On the 3rdof Sept. My son and I drive to Fairbanks and fly out on the 4th for a few days of moose hunting. If He does not get one I have a cow tag that runs thru Nov. 27th and will go back up there for mine later.


----------



## youngdon (Mar 10, 2010)

Good luck to you both knapper.


----------



## hassell (Feb 9, 2010)

Should be fun.


----------



## glenway (Mar 27, 2011)

Break in that new-to-you Marlin sledge hammer, Knapper!


----------



## knapper (Feb 5, 2010)

We got back today and we saw no moose.


----------



## glenway (Mar 27, 2011)

Hope you enjoyed the effort, Barry. So, what did you learn?


----------



## knapper (Feb 5, 2010)

I learned that this year we were early. The weather has been too warm and there has been little frost to move them around. We also learned that it is never a sure thing, that unless you get one down it one expensive camping trip. I took the old marlin the one that I already owned and my sun used a 300 win mag.


----------



## glenway (Mar 27, 2011)

At least the cost of a resident tag and reduced travel make for a lesser expense than the rest of us would have. Could you hunt moose later yet this year?


----------



## knapper (Feb 5, 2010)

Yes I have a archery cow tag for the Fairbanks area that runs through to Nov. 27th. My son had never got a moose before so we went on that one for him to get one. His was an any bull tag for the area we were in. We had a great time and many laughs, it was nice to spend time with him out like that.


----------



## glenway (Mar 27, 2011)

Best of luck on your next adventure. It'll be that much better when the time comes.


----------



## knapper (Feb 5, 2010)

here are a few pictures of our camp and the airplane that took us in. The tent is on the biggest piece of level ground with a slight slope to it.


----------



## youngdon (Mar 10, 2010)

Great pics knapper!


----------



## glenway (Mar 27, 2011)

That's a small tent. Sleeping on the ground there had to be uncomfortable and a place where you could roll out of bed - and right into the drink.

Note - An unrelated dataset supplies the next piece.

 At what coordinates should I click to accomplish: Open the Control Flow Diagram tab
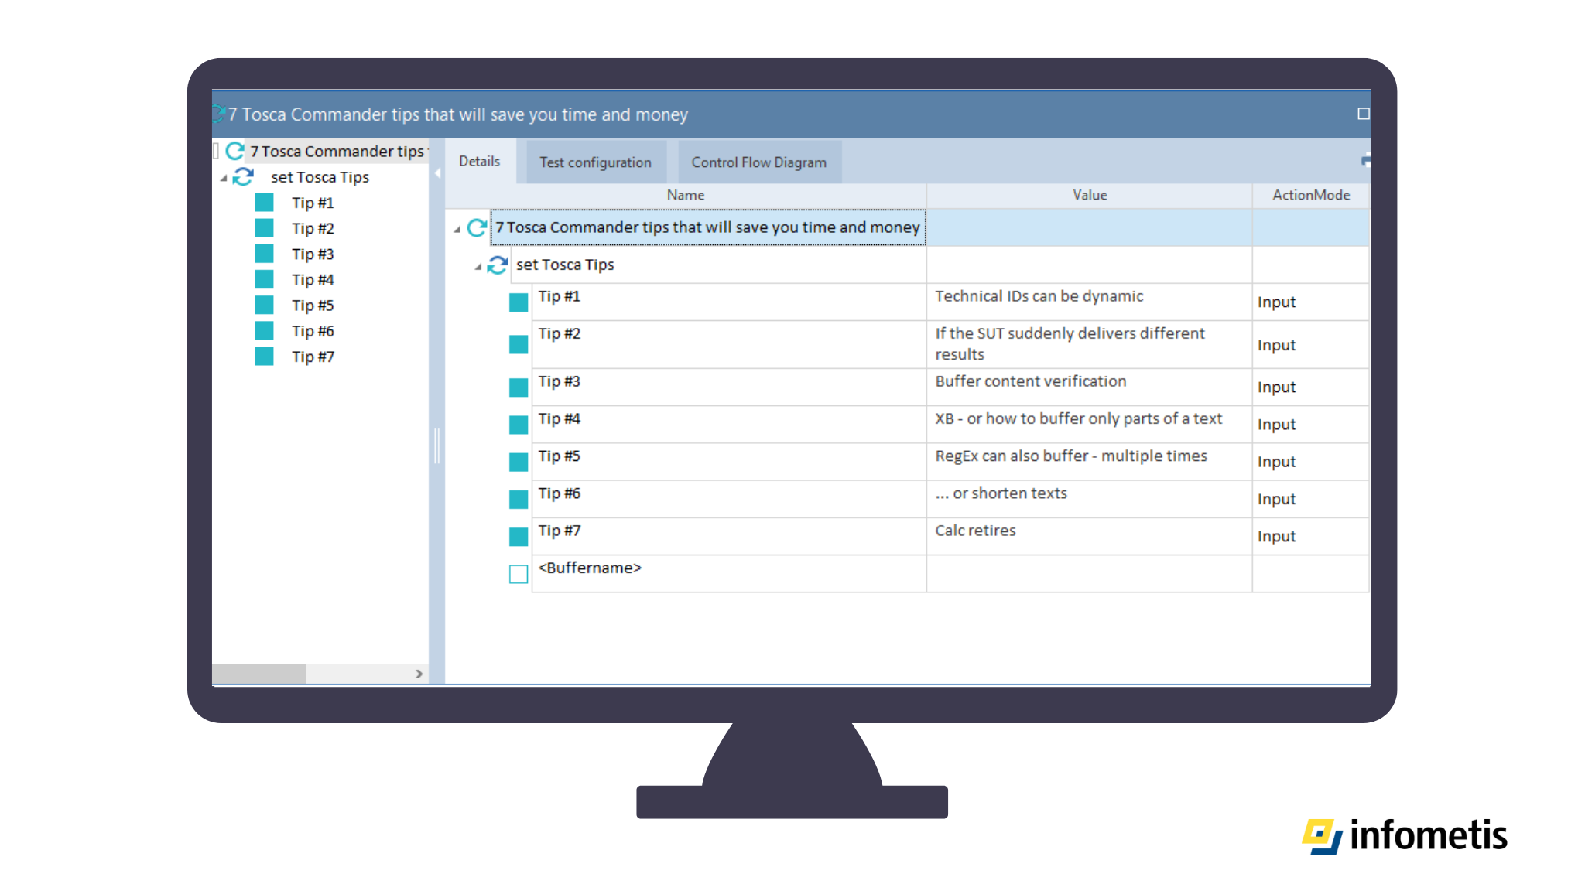click(x=758, y=162)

How did you pick such a site to land the plane and camp there?


----------



## SWAMPBUCK10PT (Apr 5, 2010)

*Thanks for sharing Bud Nice pic's*


----------



## knapper (Feb 5, 2010)

It was the only dry flat place that we had on the lake. I remembered it from last year when I was in there, it was better than I set the tent up last year. We slept with our heads up hill and kept sliding down hill some during the night. It is a small tent yes, and we had to keep the weight down flying in. The ground was not bad and did not have lumps.


----------



## C2C (Mar 17, 2012)

Good looking country , best of luck on your next trip ...

Sent from my SM-A520W using Tapatalk


----------



## knapper (Feb 5, 2010)

I have a cow tag that is for the Fairbanks area and is a bow only hunt.


----------



## SWAMPBUCK10PT (Apr 5, 2010)

*GOOD LUCK BUD---Hope you get your winters meat*


----------